Planet Earth started to form out of a spinning disk of gas and mass, perfectly distanced from the Sun to sustain life (though not yet... not by a longshot). As any real estate agent will tell you, location is key. At this point, it was still way too hot to retain liquid water, so we wouldn’t have an atmosphere yet... and even when we got one, it contained up to 200x as much carbon dioxide as today’s atmosphere. We finally got somewhere when the planet’s surface cooled and formed a crust about half a billion years later.

As for how we actually got all the water we have today, one theory involves icy asteroids striking Earth during what’s called the “Late Heavy Bombardment”, though volcanoes and the like would later release water vapor through “outgassing”. At first, oxygen was only in that newly-melted water, none of it in gas form yet (in fact, most of the atmosphere was methane up to 2.5 billion years ago).

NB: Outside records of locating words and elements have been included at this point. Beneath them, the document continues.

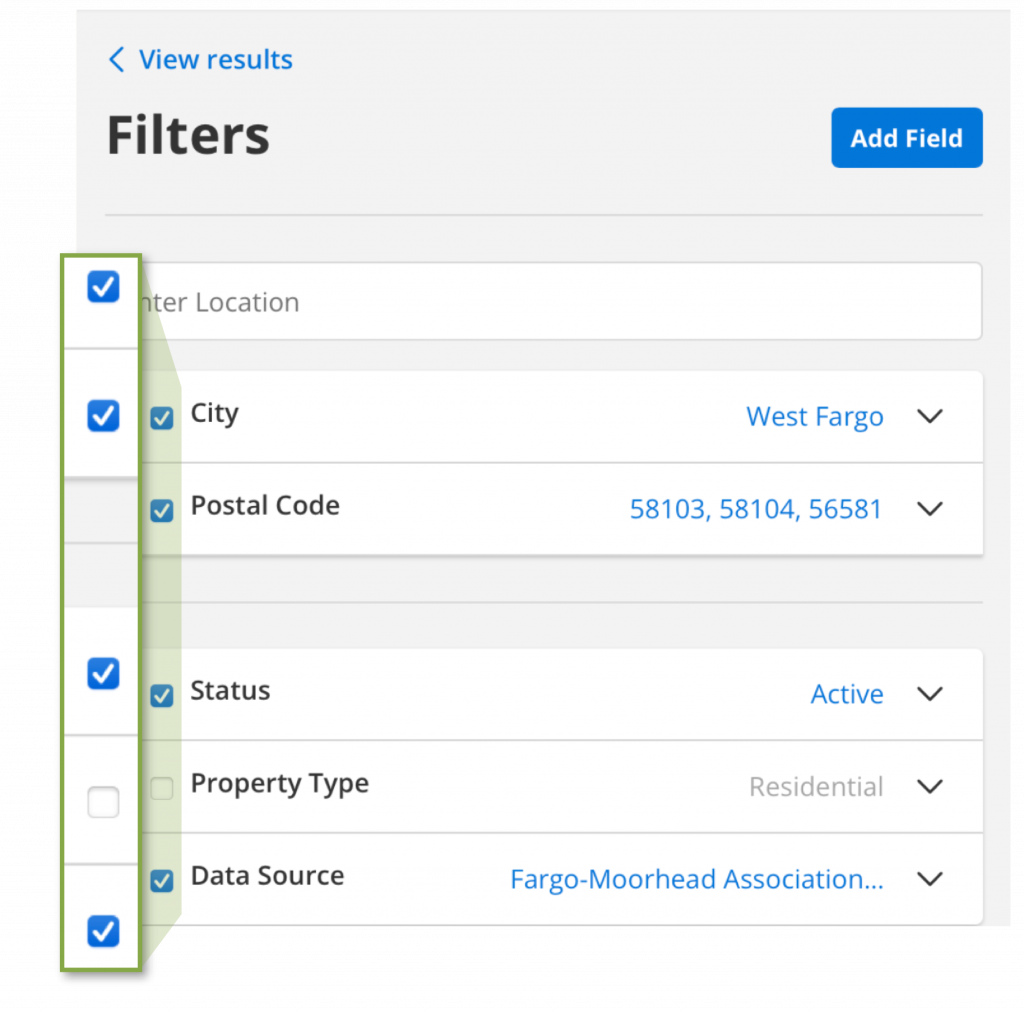Toggle the small checkbox beside Data Source
The width and height of the screenshot is (1024, 1012).
[162, 881]
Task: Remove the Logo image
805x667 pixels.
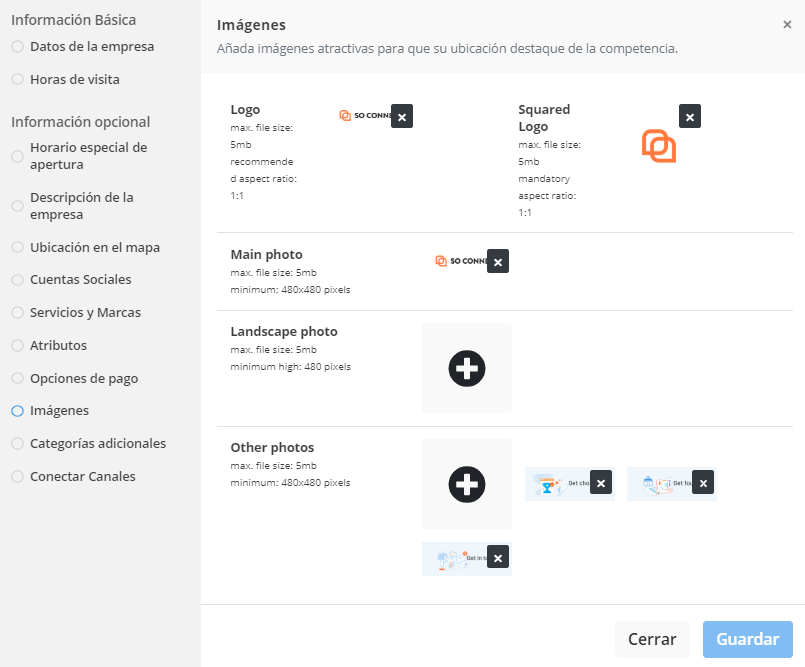Action: 401,116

Enter “cyanobacteria”, imaginatively named because they look greenish-blue. They took that CO2, mixed it with sunlight and water, and created that oxygen gas through photosynthesis. It took another 500 million years or so to clear the air, as it were, and oxygen finally overtook methane -- voila, blue skies!

Those oxygen levels were still way below today’s level of 21%, but a sudden surge may well have been responsible for “The Cambrian Explosion”, where ancient seas were teeming with life almost overnight -- if by overnight, we mean several million more years.

That surge about 400 million years back drew a lot of the CO2 out of the air, helping to cool the Earth even further and balance the atmosphere. Gradually, the water cycle of evaporation, condensation, clouds and rain that we know and love and/or hate today became a permanent fixture.

That’s the short answer for how air, water and weather began... but it’s been more of an uphill battle for one of Earth’s newest species to understand it all. Our earliest evidence of trying to forecast comes from Babylon in 650 BC. 3 centuries later, Aristotle wrote a paper called “Meteorologica” -- sound familiar? The word actually does come from “meteors”, which really describes anything falling from the sky including rain, snow, and ice. Aristotle had some errors, of course, but a lot of his theories were pretty sound -- how tornadoes form, lightning creating thunder, even a spherical Earth was factored in!

As technology got better through the centuries, we got better at predicting what might happen to the weather... though there’s a reason a meteorologist coined the term “chaos theory”. We’ve come very far, but we’ve got a long way to go.